__Texto fuente__:
Las ventas minoristas de las pequeñas y medianas empresas registraron en junio un crecimiento interanual del 0,9% a precios constantes, de acuerdo con el relevamiento difundido por la Confederación Argentina de la Mediana Empresa (CAME). Sin embargo, en la comparación con mayo se observó una baja del 1,3%, mientras que el acumulado del primer semestre del año cerró con una retracción del 2,5%.
El informe atribuye el leve repunte interanual a dos factores puntuales: el pago del medio aguinaldo, que incrementó transitoriamente la liquidez de los hogares, y el movimiento comercial generado por el Mundial de fútbol, que impulsó especialmente algunos rubros vinculados al consumo estacional.
Aun así, la mejora no alcanzó para revertir el panorama general del sector. La mitad de los comerciantes consultados consideró que su situación económica se mantuvo estable respecto de un año atrás, mientras que un 43,1% manifestó que continúa atravesando un escenario desfavorable. Esta última proporción disminuyó levemente en relación con la medición realizada en mayo.

__Consignas del ejercicio__:
- a) Transcribe del texto sobre las ventas minoristas de las pymes el pasaje que comienza con "El informe atribuye" y sigue hasta "realizada en mayo.".
- b) Según el texto sobre las ventas minoristas de las pymes, ¿a qué se debió el leve repunte interanual de junio? Responde en una a tres oraciones.
- c) Prosigue el texto sobre las ventas minoristas de las pymes a partir de su última oración.

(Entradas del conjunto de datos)
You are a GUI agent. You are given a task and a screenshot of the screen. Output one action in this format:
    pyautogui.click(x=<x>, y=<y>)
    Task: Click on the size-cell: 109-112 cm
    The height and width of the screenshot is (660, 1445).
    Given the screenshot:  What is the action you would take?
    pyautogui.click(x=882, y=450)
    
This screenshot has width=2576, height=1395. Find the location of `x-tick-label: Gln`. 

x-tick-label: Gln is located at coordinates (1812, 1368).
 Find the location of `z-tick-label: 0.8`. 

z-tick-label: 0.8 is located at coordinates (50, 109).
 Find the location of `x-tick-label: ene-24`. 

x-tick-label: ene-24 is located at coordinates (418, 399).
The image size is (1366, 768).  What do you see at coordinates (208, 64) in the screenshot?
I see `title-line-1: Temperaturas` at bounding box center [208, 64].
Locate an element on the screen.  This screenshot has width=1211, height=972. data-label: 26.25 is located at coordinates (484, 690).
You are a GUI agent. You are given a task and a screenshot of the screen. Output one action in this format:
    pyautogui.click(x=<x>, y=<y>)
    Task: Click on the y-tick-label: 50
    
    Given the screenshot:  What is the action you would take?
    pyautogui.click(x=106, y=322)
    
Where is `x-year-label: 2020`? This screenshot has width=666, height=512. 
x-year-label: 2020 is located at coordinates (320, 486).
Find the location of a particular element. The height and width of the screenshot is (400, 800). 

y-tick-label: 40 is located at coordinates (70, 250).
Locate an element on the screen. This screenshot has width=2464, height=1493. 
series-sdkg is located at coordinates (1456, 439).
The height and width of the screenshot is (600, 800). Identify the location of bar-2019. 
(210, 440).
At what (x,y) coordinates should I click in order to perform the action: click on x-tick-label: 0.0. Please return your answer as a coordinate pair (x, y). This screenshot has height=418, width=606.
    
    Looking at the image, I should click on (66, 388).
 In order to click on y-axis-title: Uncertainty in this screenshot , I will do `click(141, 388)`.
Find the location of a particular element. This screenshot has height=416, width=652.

__Respuestas del ejercicio__:
- a)
El informe atribuye el leve repunte interanual a dos factores puntuales: el pago del medio aguinaldo, que incrementó transitoriamente la liquidez de los hogares, y el movimiento comercial generado por el Mundial de fútbol, que impulsó especialmente algunos rubros vinculados al consumo estacional.
Aun así, la mejora no alcanzó para revertir el panorama general del sector. La mitad de los comerciantes consultados consideró que su situación económica se mantuvo estable respecto de un año atrás, mientras que un 43,1% manifestó que continúa atravesando un escenario desfavorable. Esta última proporción disminuyó levemente en relación con la medición realizada en mayo.

- b) El informe lo atribuye a dos factores puntuales. Uno es el pago del medio aguinaldo, que aumentó transitoriamente la liquidez de los hogares. El otro es el movimiento comercial generado por el Mundial de fútbol, que impulsó sobre todo algunos rubros vinculados al consumo estacional.

- c)
En cuanto a las perspectivas para los próximos doce meses, predominó una visión moderada. El 52,3% de los empresarios espera que la actividad continúe sin cambios significativos, mientras que el 37,7% proyecta una mejora y el 10% restante prevé un empeoramiento.
La cautela también se refleja en las decisiones de inversión. Cerca de seis de cada diez comerciantes consideran que el contexto actual no es favorable para realizar nuevas inversiones o ampliar sus negocios. Solo el 12,2% entiende que es un momento propicio para hacerlo, mientras que el resto mantiene una postura de incertidumbre.
Los rubros con mejor y peor desempeño
Entre los sectores relevados, cuatro registraron incrementos interanuales durante junio. El mayor crecimiento correspondió a perfumería, con una suba del 9,5%, seguido por farmacia (+5,4%), alimentos y bebidas (+2,9%) y textil e indumentaria (+1,9%).
En sentido contrario, las mayores caídas se observaron en bazar, decoración y muebles (-3,1%), ferretería, materiales eléctricos y de la construcción (-2%) y calzado y marroquinería (-1%).
Otro dato destacado del informe fue el crecimiento del comercio electrónico entre los negocios con locales físicos. Las ventas online aumentaron un 16,7% en comparación con junio del año pasado y también mostraron una mejora del 4,1% respecto del mes anterior.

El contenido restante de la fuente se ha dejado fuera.